Mesmo com uma preparação detalhada, por vezes é preciso adaptar os planos. Foi o caso do paulista Fabrício Bloisi, que em 2001 fundou a Movile, empresa de comércio e conteúdo para celular.
Depois de estudar o mercado americano por dois anos, a empresa se estabeleceu na Califórnia em agosto de 2012 com a pretensão de oferecer os 13 produtos já presentes desde 2008 em cinco países da América Latina, como Argentina e México.
Após conversas com investidores e consultores locais, Bloisi concluiu que seria melhor escolher um único produto, que deverá ser lançado no mercado americano no fim deste ano. Mais do que uma base para expandir as vendas, o escritório nos Estados Unidos deverá ter a função de apontar caminhos futuros.
A empresa mantém hoje seis funcionários numa sala no mesmo prédio de escritórios em que a dupla Larry Page e Sergey Brin iniciaram o Google nos anos 90. Eles têm a missão de criar produtos e analisar a compra de startups. “Os produtos lançados hoje em todo o mundo foram discutidos nos cafés do Vale do Silício em 2011”, diz Bloisi. 
Além de se aproximar das tendências, abrir um escritório local serviu para atrair cérebros. No fim de 2012, a Movile contratou um funcionário da Apple. O ilustrador paranaense Everaldo Coelho deixou a firma fundada por Steve Jobs, na qual trabalhou por dois anos, e aceitou a proposta de gerir o polo de inovação da Movile em Campinas, no interior de São Paulo.
Bloisi e Coelho se conheceram informalmente numa palestra anos atrás e mantiveram contato. “Hoje há empresas brasileiras tão sofisticadas quanto qualquer concorrente do Vale do Silício”, afirma Coelho.
Os empreendedores brasileiros que se instalaram no Vale do Silício encontraram dificuldades diferentes das que enfrentam por aqui. A Predicta, empresa paulista de marketing digital, que possui uma participação minoritária do grupo gaúcho RBS, não esbarrou em muita burocracia ao chegar ao Vale do Silício em outubro do ano passado.
Em 15 dias, providenciou a papelada necessária para abrir a filial e em menos de um mês conseguiu uma sala para começar a operar. Mas nem tudo foi fácil.
Levou nove meses até que a empresa conseguisse contratar um executivo local com a missão de lidar com fornecedores americanos, em especial com empresas que têm servidores capazes de hospedar os dados do principal produto da Predicta, o SiteApps, espécie de portal de serviços digitais na nuvem para empresas pequenas e médias.
A Predicta já tem quase 60 000 clientes em mais de 100 países.
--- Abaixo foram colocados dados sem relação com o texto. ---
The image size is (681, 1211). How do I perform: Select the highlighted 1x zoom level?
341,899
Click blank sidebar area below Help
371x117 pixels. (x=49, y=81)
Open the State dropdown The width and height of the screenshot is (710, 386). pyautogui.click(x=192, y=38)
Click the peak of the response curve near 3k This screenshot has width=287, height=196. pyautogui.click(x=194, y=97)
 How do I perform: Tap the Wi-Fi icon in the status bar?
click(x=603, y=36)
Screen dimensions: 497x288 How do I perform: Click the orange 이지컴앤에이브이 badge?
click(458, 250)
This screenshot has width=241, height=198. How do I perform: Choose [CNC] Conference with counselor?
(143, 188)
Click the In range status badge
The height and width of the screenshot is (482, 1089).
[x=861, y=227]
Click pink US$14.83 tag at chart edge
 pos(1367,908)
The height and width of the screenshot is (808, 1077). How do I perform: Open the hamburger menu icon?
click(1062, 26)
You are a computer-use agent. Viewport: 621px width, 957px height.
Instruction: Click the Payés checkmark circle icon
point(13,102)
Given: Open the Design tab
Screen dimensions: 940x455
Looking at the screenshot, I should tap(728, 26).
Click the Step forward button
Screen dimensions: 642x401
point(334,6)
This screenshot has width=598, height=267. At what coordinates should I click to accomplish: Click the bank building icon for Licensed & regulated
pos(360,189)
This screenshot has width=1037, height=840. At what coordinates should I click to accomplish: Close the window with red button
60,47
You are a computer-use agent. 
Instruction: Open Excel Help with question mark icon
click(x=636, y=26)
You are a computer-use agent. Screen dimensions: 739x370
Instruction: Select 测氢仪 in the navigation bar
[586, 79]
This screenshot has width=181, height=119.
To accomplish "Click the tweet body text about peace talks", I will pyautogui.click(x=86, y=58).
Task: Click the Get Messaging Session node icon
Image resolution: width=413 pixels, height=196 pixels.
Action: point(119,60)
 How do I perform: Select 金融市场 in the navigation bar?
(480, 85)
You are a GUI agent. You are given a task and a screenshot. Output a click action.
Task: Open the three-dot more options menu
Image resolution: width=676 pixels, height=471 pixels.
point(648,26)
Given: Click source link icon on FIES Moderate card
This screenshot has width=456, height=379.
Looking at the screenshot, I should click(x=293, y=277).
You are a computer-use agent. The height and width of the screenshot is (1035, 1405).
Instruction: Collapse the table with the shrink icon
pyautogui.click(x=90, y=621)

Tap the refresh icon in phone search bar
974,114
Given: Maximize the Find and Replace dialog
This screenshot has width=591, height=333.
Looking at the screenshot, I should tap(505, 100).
Em junho, ela recrutou um funcionário americano com 17 anos de experiência em startups de tecnologia, que ficará responsável pelo desenvolvimento de negócios. A remuneração desse tipo de profissional não sai por menos de 250 000 dólares por ano, sem contar bonificações.
“Tudo é muito caro no Vale do Silício e não há ninguém desempregado”, afirma o paulista Marcelo Marzola, fundador da Predicta, que hoje se divide entre a sede da empresa, em São Paulo, e viagens a cada dois meses aos Estados Unidos. “Mas é necessário ter um americano cuidando de seus assuntos, porque entender a cultura local é fundamental para chegarmos aos contatos certos.”
O esforço valeu. Marzola conseguiu acelerar a agenda de encontros — desde outubro, ele já se reuniu com 200 fornecedores locais. Entre eles está uma empresa com sede na Bulgária, um dos mercados-alvo da Predicta. “Entrar no Vale do Silício significa trabalhar junto às principais empresas de tecnologia do mundo”, diz Marzola. “Para ser realmente global, é preciso, antes, estar lá.”